Kurz tröstlich und wiederholbar
Die Gesangsstücke wählt Dagmar Aigner „sehr bewusst“ aus. Afrikanische Melodien, jüdische Kanons, indische Mantras oder christliche Andachtsstrophen. Eine tröstliche Botschaft mit einem kurzen Text sollen die Stücke haben, gefühlvoll, einfach und eingängig sein. Fast alles wird ohne Noten- und Textblatt gesungen: „Wenn ich eine Seite mit 13 Strophen austeile, dann ist mehr das Kognitive, der Kopf zugange“, sagt Aigner. Auch das häufige Wiederholen der kurzen Strophen sei sehr wichtig. Diese gemeinsamen und gleichbleibenden Gesänge hätten auch eine körperliche Wirkung, erläutert die Gesangspädagogin. Medizinische Studien belegten, dass die wiederkehrenden Melodien Glückshormone freisetzten, das Herz ruhiger schlagen ließen und das Immunsystem stärkten.

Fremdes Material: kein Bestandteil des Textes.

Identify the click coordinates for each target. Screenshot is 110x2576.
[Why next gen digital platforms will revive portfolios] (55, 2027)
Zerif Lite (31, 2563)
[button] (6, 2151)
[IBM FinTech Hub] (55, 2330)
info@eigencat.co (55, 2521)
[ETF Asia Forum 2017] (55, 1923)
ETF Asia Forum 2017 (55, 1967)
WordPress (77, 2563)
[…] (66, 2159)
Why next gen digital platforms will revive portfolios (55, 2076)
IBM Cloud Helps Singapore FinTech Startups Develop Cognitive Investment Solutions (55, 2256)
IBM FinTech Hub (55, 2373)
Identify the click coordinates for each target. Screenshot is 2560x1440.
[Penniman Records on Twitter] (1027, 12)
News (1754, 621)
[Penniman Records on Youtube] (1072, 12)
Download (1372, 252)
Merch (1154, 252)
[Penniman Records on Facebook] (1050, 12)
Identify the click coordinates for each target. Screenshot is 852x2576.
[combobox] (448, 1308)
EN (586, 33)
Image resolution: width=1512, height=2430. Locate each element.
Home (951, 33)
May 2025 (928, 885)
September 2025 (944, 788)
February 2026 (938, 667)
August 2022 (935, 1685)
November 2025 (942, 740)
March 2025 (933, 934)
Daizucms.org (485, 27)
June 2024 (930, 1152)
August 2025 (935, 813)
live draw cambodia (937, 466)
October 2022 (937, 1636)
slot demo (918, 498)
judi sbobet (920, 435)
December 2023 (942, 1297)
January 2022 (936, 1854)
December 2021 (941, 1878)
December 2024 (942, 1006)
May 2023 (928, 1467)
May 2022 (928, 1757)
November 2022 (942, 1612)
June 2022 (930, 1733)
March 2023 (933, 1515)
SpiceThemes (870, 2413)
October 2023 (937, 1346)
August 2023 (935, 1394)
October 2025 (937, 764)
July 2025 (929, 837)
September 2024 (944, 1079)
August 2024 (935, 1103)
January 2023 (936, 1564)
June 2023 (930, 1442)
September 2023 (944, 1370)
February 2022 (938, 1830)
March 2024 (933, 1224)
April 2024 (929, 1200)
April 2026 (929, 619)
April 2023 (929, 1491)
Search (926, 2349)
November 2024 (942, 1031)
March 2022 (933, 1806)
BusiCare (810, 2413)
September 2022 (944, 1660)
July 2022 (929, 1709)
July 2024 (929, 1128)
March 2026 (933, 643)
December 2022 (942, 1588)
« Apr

Das spüren offenbar auch die Frauen in Aigners Singkreis, wenn sie sich im Takt wiegen, die Augen schließen und einander ein Taschentuch zustecken, wenn Tränen fließen. Niemand muss seine Trauer rechtfertigen, diskutieren und in Worte fassen, sondern darf einfach singen. Männer nehmen nur selten teil. Vielleicht, weil hier nichts geleistet werden muss und man nicht einfach zupacken kann, um ein Problem zu lösen, vermutet Dagmar Aigner. Männern fällt es nach ihrer Beobachtung schwer, sich einfach in den Gesang und „ins Gefühl fallen zu lassen“.